What percentage of your local news media bandwidth is actually devoted to ORIGINAL watchdogging by local journalists? I don't have figures, but after 20 years in the business I'm here to report that the percentage is tiny. Watchdogging is expensive, it angers people with power and influence, it pisses off huge swaths of the audience you're trying to serve, and effective watchdogging requires sustained study and careful analysis.
So even when a newspaper takes a couple of reporters and applies them to an "investigative" piece for months, their finished product typically relies on data sets that were developed over years by non-journalists watchdogging one particular institution, agency or industry. In most cases these studies were paid for not by "business models," but by donors.
Which brings us to a fairly obvious conclusion:
Now that the real watchdogs have access to worldwide networked media and can go directly to the audience, why should they even bother going through the traditional news media filters?
Yes, quality journalism adds value to the work of these interest groups. But most journalism today is shoddy, not quality. News companies have been cutting quality for the better part of a decade, and that comes at a price.
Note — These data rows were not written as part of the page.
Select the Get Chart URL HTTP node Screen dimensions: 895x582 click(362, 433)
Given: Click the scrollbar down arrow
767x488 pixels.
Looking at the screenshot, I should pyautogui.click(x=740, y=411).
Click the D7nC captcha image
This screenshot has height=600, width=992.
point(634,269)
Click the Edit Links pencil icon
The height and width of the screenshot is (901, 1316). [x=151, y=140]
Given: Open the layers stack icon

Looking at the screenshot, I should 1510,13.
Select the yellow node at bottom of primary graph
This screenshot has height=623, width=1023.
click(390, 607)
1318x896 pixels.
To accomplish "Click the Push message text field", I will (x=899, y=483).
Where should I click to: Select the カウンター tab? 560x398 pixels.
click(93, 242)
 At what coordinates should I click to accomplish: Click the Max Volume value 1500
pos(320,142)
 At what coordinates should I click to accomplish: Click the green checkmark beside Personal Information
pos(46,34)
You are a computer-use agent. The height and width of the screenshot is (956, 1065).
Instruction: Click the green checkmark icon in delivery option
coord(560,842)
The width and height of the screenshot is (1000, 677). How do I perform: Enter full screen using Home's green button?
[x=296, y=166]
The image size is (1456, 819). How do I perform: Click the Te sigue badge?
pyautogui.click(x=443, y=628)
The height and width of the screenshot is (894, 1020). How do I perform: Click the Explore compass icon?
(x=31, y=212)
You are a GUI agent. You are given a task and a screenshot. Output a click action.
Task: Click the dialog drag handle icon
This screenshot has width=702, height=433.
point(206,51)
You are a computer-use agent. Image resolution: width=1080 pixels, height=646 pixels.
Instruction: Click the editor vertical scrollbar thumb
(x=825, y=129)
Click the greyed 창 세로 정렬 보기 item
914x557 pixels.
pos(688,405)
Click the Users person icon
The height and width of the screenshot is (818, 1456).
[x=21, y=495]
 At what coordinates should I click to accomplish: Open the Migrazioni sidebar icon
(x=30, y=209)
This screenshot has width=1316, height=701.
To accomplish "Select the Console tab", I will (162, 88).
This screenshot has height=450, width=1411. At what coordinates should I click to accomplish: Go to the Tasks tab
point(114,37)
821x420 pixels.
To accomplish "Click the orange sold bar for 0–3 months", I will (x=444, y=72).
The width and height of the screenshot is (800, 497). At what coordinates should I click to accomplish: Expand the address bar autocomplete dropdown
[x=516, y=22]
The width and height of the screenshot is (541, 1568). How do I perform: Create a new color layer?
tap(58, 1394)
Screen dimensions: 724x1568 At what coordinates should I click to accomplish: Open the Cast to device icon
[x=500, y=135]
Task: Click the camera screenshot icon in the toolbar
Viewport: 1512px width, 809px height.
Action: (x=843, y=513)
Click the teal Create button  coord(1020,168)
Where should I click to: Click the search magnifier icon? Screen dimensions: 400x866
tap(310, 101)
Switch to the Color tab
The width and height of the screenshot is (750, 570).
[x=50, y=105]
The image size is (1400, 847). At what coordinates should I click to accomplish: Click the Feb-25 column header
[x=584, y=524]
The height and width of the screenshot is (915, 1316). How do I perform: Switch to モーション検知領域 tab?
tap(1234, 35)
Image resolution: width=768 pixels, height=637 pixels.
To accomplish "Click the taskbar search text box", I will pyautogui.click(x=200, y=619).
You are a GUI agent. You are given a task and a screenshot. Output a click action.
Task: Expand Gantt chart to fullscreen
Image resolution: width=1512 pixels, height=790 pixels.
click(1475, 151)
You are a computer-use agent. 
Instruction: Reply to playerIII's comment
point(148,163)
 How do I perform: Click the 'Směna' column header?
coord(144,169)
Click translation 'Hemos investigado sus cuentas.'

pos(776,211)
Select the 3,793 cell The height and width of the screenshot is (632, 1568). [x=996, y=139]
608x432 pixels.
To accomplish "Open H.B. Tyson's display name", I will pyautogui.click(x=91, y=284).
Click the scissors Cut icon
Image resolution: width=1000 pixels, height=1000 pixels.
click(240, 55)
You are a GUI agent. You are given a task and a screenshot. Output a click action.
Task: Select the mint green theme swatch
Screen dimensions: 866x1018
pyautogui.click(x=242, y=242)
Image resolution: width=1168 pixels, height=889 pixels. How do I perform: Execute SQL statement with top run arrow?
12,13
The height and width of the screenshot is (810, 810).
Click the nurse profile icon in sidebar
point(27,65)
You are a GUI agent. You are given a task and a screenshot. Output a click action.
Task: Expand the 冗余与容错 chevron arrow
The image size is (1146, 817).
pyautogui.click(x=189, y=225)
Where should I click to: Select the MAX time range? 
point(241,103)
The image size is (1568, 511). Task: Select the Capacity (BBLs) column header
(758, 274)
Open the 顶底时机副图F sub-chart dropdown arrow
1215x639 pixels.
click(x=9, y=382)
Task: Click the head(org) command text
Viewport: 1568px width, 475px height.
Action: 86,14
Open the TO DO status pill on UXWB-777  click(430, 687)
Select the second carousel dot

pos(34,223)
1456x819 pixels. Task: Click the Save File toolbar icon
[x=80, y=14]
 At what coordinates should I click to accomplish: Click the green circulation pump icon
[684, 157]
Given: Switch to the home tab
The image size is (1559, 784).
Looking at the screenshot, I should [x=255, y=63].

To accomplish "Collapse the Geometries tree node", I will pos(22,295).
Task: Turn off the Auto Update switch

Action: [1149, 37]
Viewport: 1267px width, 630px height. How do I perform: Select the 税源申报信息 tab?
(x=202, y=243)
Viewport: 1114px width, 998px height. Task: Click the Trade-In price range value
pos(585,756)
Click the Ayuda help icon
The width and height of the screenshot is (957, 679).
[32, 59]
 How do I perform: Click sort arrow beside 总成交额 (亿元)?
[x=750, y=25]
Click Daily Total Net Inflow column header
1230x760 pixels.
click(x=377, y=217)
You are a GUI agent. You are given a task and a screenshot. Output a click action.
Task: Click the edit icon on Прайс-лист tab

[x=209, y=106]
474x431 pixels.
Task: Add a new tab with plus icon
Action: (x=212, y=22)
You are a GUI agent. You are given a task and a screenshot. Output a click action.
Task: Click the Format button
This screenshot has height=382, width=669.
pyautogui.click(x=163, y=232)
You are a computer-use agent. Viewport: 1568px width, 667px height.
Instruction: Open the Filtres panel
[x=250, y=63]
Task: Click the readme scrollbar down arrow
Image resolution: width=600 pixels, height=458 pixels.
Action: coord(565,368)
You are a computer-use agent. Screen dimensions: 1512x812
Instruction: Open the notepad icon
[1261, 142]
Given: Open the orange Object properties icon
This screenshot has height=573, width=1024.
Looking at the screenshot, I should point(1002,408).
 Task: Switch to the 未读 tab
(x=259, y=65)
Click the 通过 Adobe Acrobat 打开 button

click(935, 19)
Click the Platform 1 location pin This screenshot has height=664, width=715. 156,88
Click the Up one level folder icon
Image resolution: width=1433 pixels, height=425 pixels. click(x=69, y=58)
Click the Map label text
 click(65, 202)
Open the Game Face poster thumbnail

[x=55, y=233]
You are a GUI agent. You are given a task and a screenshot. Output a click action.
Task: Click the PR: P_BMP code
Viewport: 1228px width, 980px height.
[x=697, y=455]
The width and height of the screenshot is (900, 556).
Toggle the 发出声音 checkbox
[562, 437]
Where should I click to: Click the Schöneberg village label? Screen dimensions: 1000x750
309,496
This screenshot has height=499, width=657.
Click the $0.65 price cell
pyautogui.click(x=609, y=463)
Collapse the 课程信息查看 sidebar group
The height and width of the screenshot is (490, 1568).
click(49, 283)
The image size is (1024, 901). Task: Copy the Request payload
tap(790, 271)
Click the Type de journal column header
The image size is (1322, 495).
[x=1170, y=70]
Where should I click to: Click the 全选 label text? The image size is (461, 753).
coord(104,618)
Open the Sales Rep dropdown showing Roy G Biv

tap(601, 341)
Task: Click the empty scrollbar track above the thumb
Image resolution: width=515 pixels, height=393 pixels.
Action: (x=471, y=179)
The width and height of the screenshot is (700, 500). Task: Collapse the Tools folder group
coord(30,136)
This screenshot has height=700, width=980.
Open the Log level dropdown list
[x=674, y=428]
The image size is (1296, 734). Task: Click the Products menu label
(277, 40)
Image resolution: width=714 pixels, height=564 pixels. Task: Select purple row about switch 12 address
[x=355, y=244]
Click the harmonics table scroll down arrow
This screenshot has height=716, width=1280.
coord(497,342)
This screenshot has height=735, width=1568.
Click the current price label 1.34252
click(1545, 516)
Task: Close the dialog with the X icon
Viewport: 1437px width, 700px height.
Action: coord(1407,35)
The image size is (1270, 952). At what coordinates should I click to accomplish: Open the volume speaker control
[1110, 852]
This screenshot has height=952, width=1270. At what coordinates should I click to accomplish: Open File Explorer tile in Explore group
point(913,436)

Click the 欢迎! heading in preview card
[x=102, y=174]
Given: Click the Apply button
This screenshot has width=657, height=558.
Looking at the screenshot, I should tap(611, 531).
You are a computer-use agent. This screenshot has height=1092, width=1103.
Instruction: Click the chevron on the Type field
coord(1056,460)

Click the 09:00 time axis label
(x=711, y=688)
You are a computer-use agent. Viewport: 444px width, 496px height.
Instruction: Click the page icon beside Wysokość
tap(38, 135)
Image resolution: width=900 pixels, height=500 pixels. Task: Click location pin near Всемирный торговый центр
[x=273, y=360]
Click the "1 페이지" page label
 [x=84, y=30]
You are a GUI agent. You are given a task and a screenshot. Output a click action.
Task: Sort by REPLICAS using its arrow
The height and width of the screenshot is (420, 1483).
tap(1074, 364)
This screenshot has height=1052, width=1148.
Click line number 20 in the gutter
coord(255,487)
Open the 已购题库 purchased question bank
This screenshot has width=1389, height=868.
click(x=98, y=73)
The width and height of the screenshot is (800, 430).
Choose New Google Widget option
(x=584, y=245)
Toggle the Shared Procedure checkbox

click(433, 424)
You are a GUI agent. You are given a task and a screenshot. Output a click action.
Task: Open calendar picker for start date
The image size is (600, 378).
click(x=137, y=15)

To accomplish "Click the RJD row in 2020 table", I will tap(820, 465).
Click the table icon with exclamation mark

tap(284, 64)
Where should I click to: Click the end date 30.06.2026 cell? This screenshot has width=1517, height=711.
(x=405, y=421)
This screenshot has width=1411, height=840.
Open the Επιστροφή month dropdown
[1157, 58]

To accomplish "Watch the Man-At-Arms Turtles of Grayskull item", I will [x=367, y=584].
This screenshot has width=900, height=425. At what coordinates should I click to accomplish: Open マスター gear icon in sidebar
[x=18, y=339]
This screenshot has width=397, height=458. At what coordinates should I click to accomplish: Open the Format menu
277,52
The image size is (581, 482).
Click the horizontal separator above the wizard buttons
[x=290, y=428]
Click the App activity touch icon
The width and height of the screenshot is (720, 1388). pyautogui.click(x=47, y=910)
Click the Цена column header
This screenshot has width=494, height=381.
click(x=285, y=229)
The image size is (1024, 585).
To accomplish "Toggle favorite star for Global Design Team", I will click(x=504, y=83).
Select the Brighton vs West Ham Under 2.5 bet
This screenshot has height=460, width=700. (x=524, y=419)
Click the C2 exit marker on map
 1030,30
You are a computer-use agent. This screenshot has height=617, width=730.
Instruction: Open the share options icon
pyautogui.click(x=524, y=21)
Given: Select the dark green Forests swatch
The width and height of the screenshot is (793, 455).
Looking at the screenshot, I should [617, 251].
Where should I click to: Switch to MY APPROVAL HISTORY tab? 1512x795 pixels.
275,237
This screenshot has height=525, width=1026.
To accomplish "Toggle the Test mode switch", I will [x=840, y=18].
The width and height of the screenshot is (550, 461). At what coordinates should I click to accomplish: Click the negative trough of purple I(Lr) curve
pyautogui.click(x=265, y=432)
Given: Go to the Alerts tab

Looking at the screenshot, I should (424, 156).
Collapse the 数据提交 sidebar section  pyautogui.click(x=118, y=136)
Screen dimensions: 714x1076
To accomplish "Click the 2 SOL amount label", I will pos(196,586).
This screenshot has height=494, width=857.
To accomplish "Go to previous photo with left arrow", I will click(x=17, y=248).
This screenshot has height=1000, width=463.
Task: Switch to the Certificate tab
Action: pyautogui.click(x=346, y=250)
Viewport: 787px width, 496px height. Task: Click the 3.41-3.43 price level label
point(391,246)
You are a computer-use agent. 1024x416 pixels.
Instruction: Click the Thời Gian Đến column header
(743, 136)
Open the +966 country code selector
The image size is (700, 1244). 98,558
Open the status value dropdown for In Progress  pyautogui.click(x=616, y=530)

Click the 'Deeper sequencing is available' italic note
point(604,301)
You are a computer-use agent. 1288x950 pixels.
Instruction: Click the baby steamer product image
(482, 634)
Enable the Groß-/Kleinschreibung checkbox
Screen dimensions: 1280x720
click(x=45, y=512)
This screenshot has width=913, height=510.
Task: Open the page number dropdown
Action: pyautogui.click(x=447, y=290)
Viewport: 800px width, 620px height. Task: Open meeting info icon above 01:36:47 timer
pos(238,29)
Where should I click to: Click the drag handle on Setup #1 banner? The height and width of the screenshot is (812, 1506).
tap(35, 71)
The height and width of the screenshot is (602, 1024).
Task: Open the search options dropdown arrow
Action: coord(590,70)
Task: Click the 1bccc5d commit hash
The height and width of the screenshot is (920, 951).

The usual game goes like this: An interest group does some research, finds something interesting, slips the results to a reporter (either privately or via e-mail blast) who (with the help of many editors) produces a story that arranges some he-said / she-said quotes around it. I know this because I've been that reporter (and those editors). If I took a topic seriously, I might spend parts of three days dressing it up, checking out the facts, looking for examples that would challenge the conclusions. But the real work that produced the data might have taken months.
So long as people support the groups that do the research and provide the scrutiny, the issue is simply how we go about spreading the word. How do we create trust while amplifying one message (local government is quietly skimming money from Group X to give to Group Y) when the other message (Local Government: "Group X is wrong! Group X is disgruntled!") is louder and more authoritative?
Newspapers and local media could chose to be part of that answer. Most have chosen to put their resources elsewhere.
Interesting thoughts. I had been thinking that newspapers did largely two things: 1) junk stuff anyone could do: rehash press releases, write down event times, etc., and 2) the trained journalist stuff: cover crime trends, investigate corruption, etc.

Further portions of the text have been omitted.